C’è un momento, nella vita di un artista, in cui smetti di dividere il mondo in bianco e nero e inizi a convivere con le sfumature.
Per FASE, quel momento ha un nome preciso: “Stare Bene Stare Male”.
Un titolo che racchiude l’essenza del suo nuovo percorso, nato dopo l’esperienza nei Fase39 e diventato oggi una dichiarazione di identità.
Tra introspezione e potenza live, il progetto di FASE è un continuo dialogo tra fragilità e forza, buio e luce, ricerca e accettazione.
“Stare Bene Stare Male” è un titolo che sembra un ossimoro perfetto. Quando hai capito che convivere con i tuoi opposti non era una condanna, ma una forma di equilibrio?
L’ho capito nel momento in cui ho smesso di combatterli. Dentro di me ci sono sempre state due forze in contrasto: la voglia di stare bene e la paura di stare male. Per tanto tempo ho provato a scegliere da che parte stare, finché ho capito che non dovevo scegliere, dovevo solo accettare che entrambe fanno parte di me.

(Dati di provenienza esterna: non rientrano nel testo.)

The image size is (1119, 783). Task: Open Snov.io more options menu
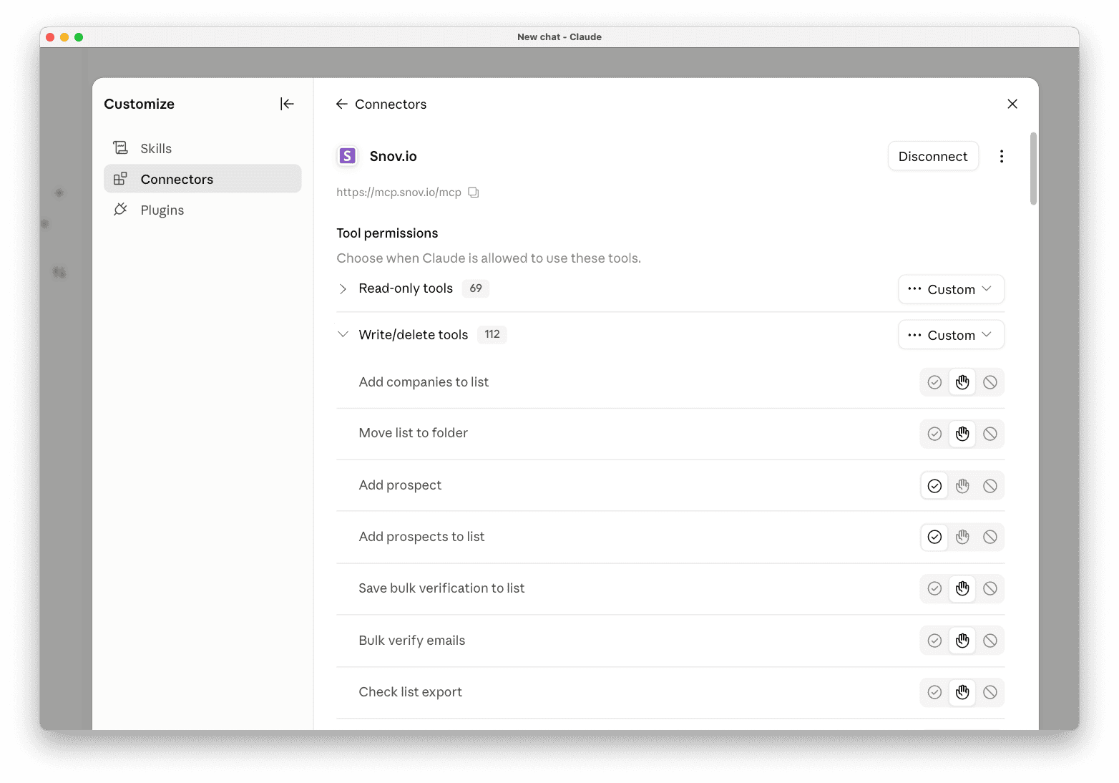(1001, 156)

L’equilibrio non è assenza di dolore, ma imparare a camminarci dentro senza smettere di cercare la luce. “Stare Bene Stare Male” nasce proprio da questa consapevolezza: non c’è pace senza tempesta, non c’è felicità che non abbia attraversato un po’ di buio.
Ho imparato che convivere con i propri opposti non è una condanna, ma una forma di libertà.
Nei tuoi brani la vulnerabilità diventa quasi un superpotere. Ti capita mai di avere paura che la sincerità possa essere fraintesa o diventare una forma di esposizione troppo forte?
Sì, mi capita spesso. Esporsi fa paura, perché significa mostrarsi senza filtri, e accettare che non tutti capiranno. Ma alla fine credo che la verità emotiva sia l’unico linguaggio che valga la pena usare.
Non scrivo per apparire, scrivo per liberarmi. Quando metto in una canzone quello che non riesco a dire a voce, è come se togliessi un peso dal petto.
Chi ha vissuto certe emozioni sa riconoscerle anche senza spiegarle.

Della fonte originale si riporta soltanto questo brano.